> [Problem requirements]
Reproduce the items below word for word, starting with the line that contains "I want to click" and continuing through the end of the items. Omit the pictures.

> [Records for this task]

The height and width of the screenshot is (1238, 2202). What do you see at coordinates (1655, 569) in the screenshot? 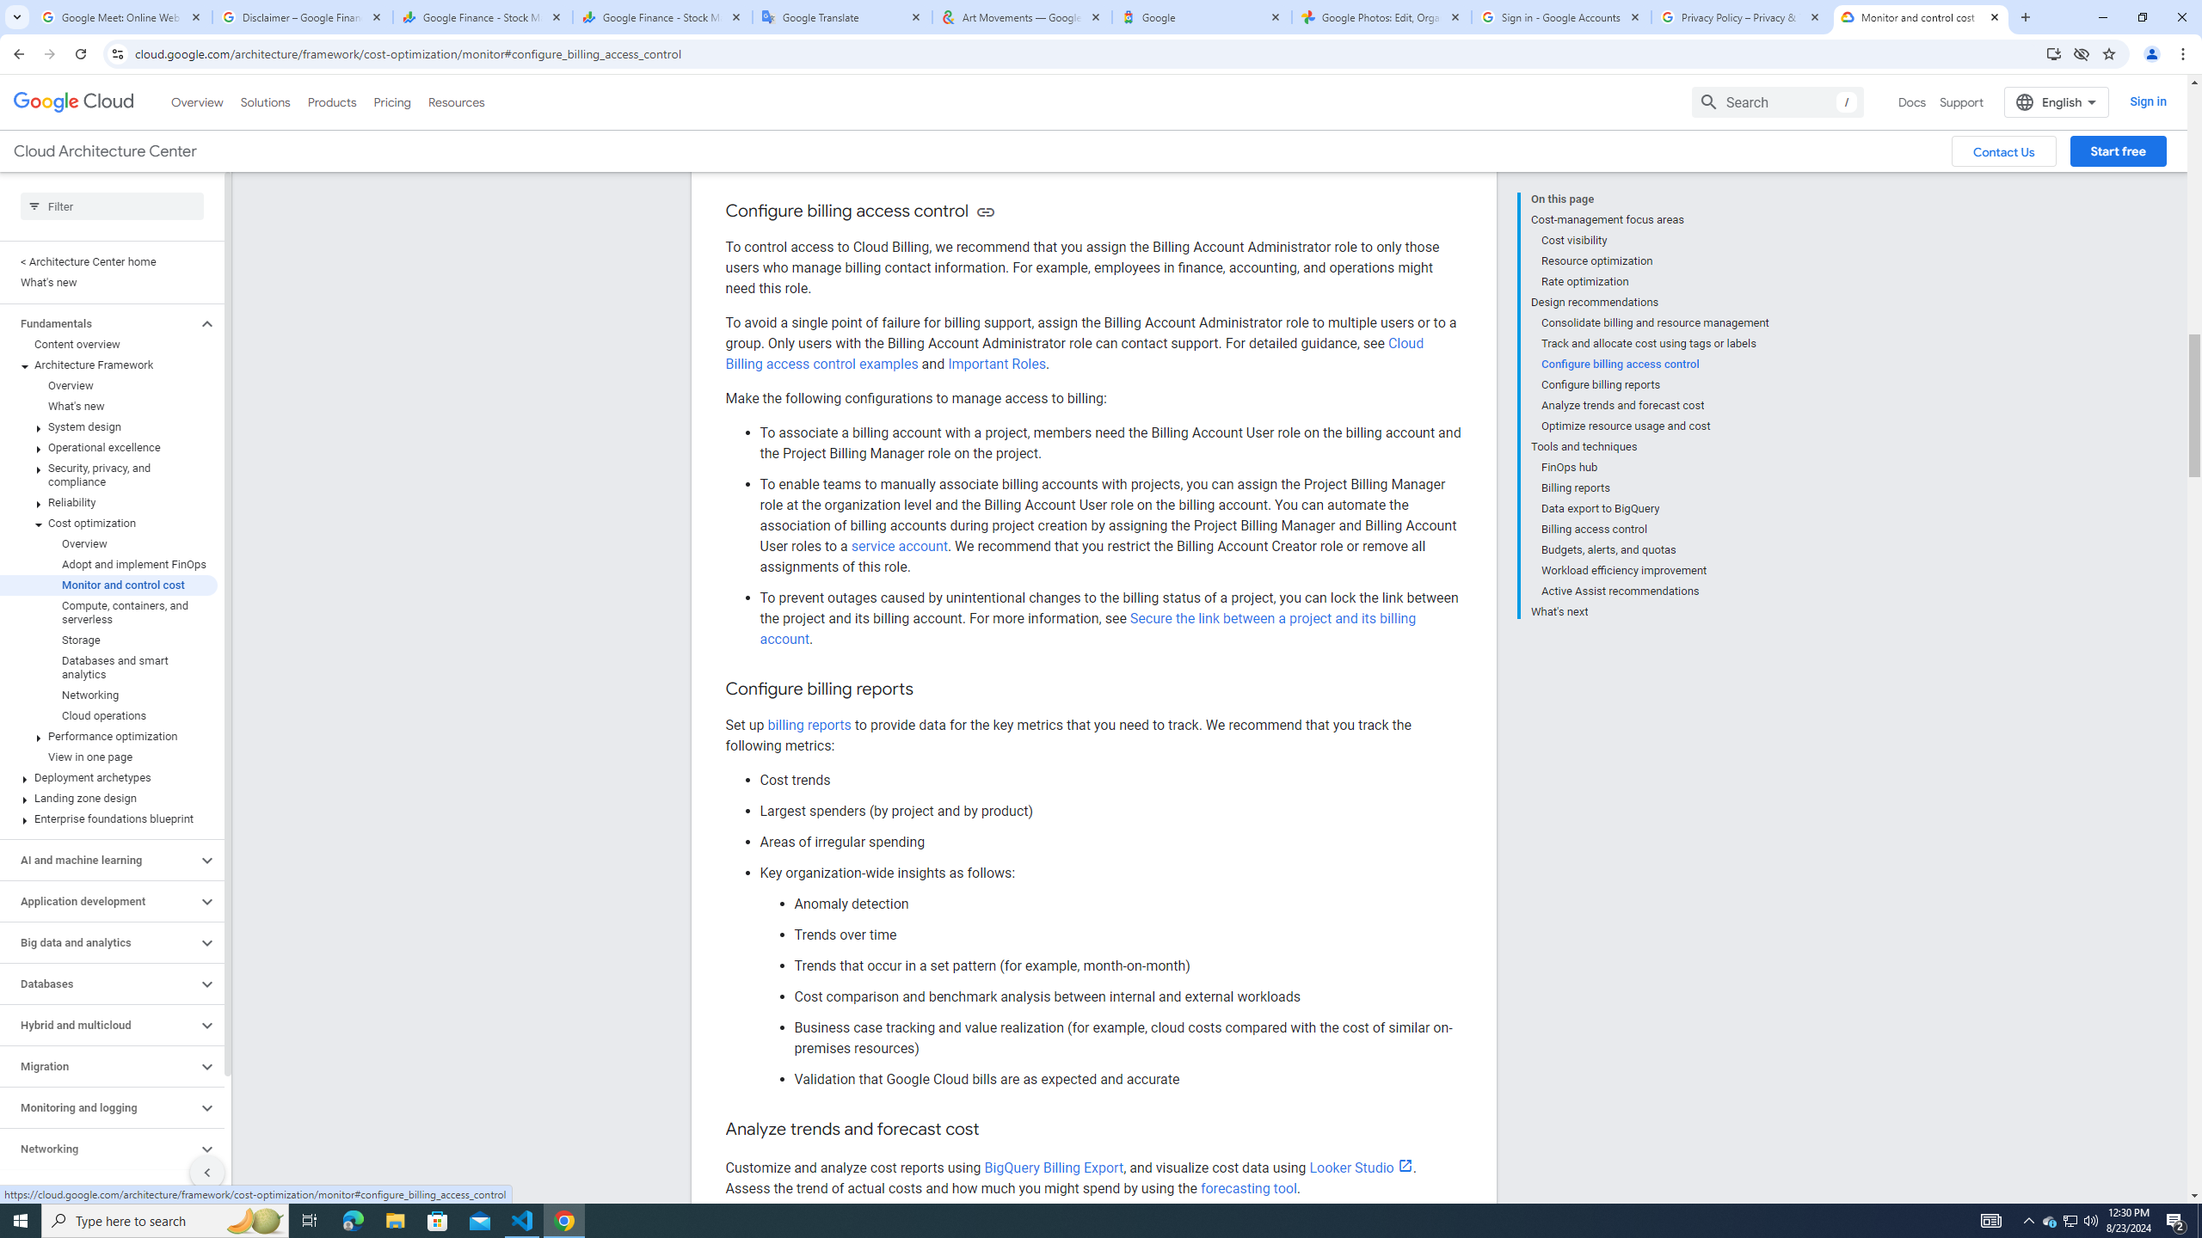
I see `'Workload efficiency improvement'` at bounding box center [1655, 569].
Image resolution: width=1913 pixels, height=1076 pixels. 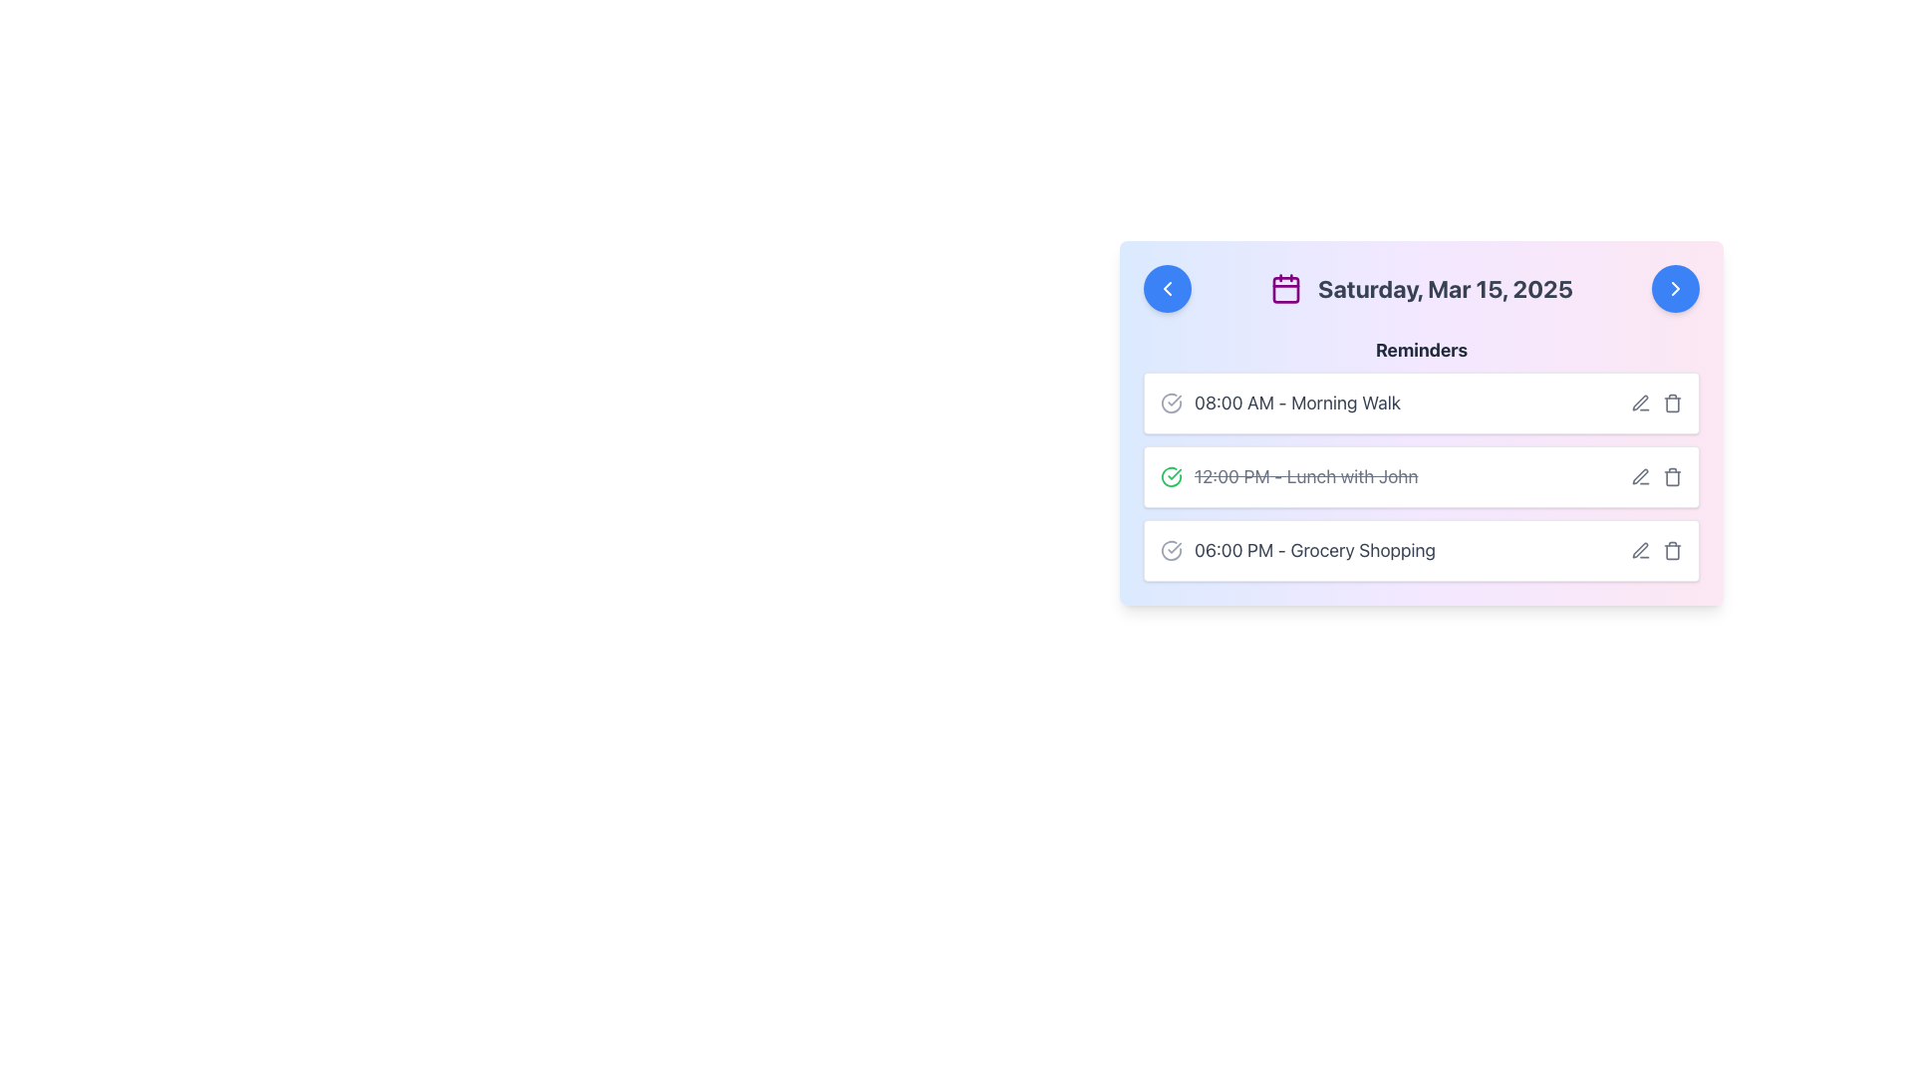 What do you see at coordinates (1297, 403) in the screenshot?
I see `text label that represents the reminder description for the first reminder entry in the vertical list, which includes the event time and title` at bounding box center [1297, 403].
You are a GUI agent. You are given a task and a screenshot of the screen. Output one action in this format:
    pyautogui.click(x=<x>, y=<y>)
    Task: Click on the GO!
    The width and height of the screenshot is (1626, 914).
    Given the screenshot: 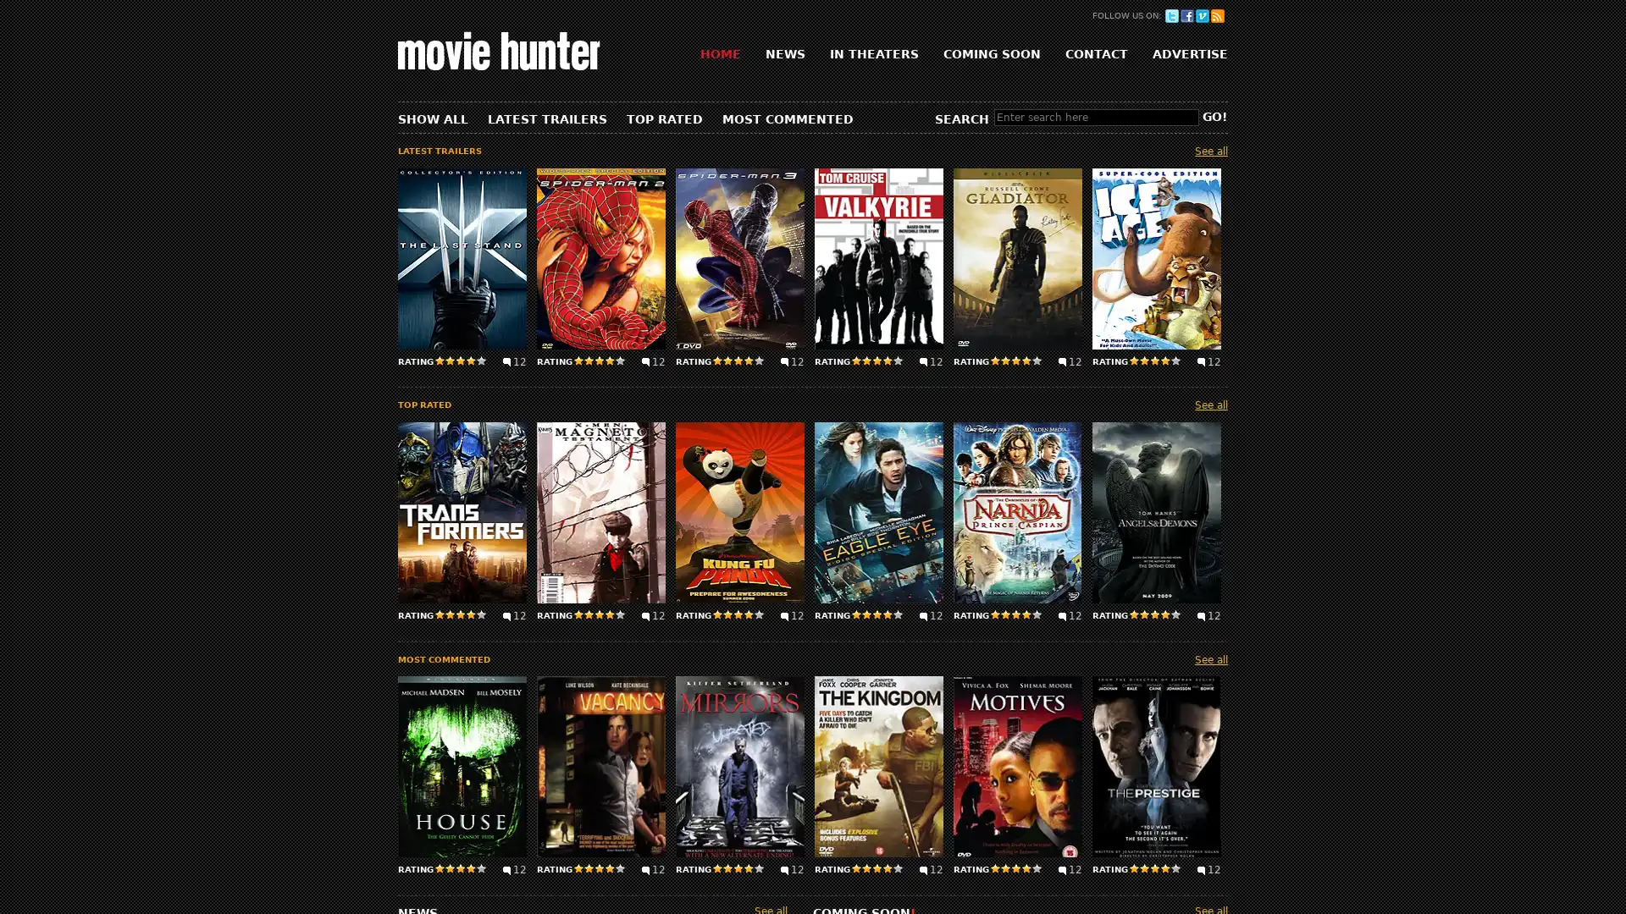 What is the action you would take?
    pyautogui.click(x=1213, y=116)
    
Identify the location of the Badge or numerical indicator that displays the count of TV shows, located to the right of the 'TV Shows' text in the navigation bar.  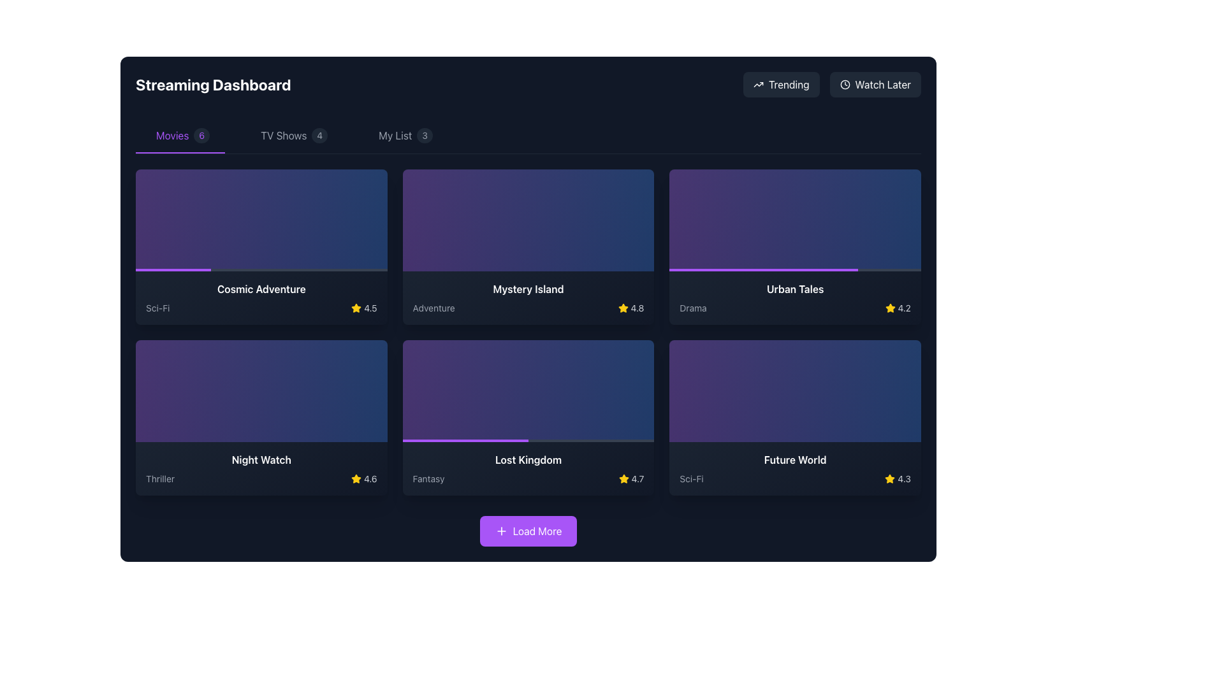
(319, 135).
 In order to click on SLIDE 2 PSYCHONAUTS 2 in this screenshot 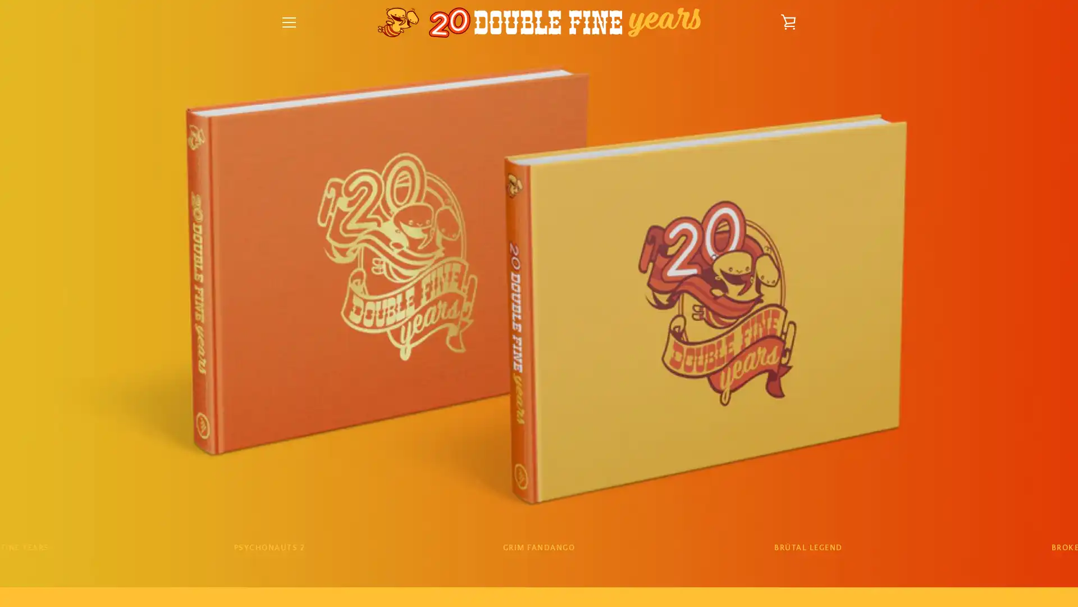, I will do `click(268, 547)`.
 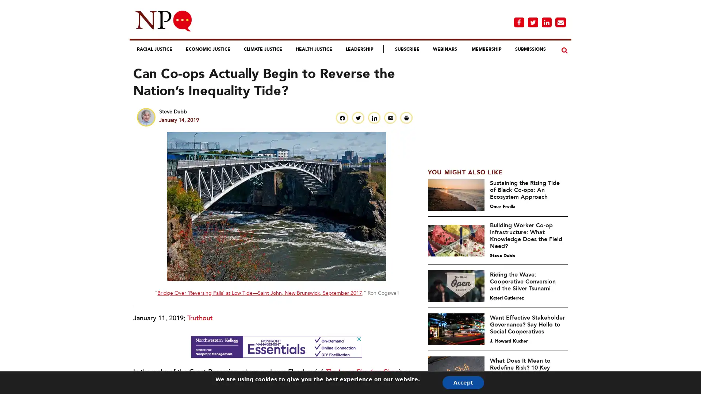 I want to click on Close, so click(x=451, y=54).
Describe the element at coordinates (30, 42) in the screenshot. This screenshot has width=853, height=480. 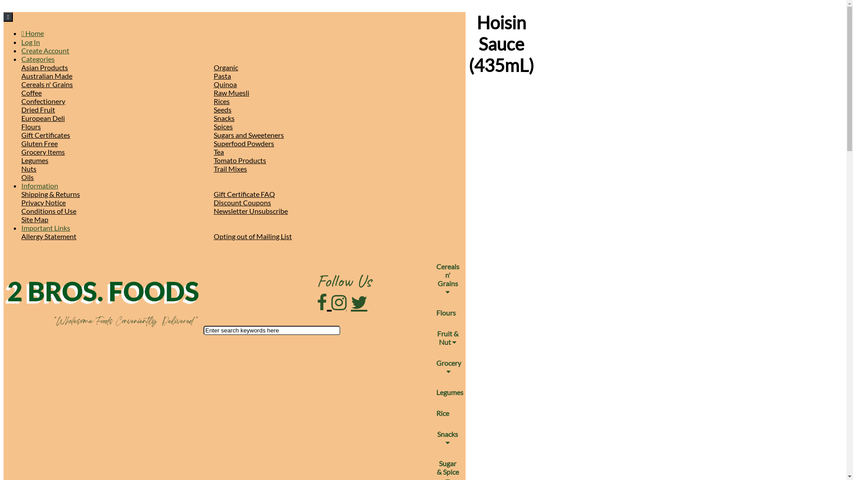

> [Exercise answer]
  I want to click on Close, so click(x=451, y=54).
Describe the element at coordinates (30, 42) in the screenshot. This screenshot has width=853, height=480. 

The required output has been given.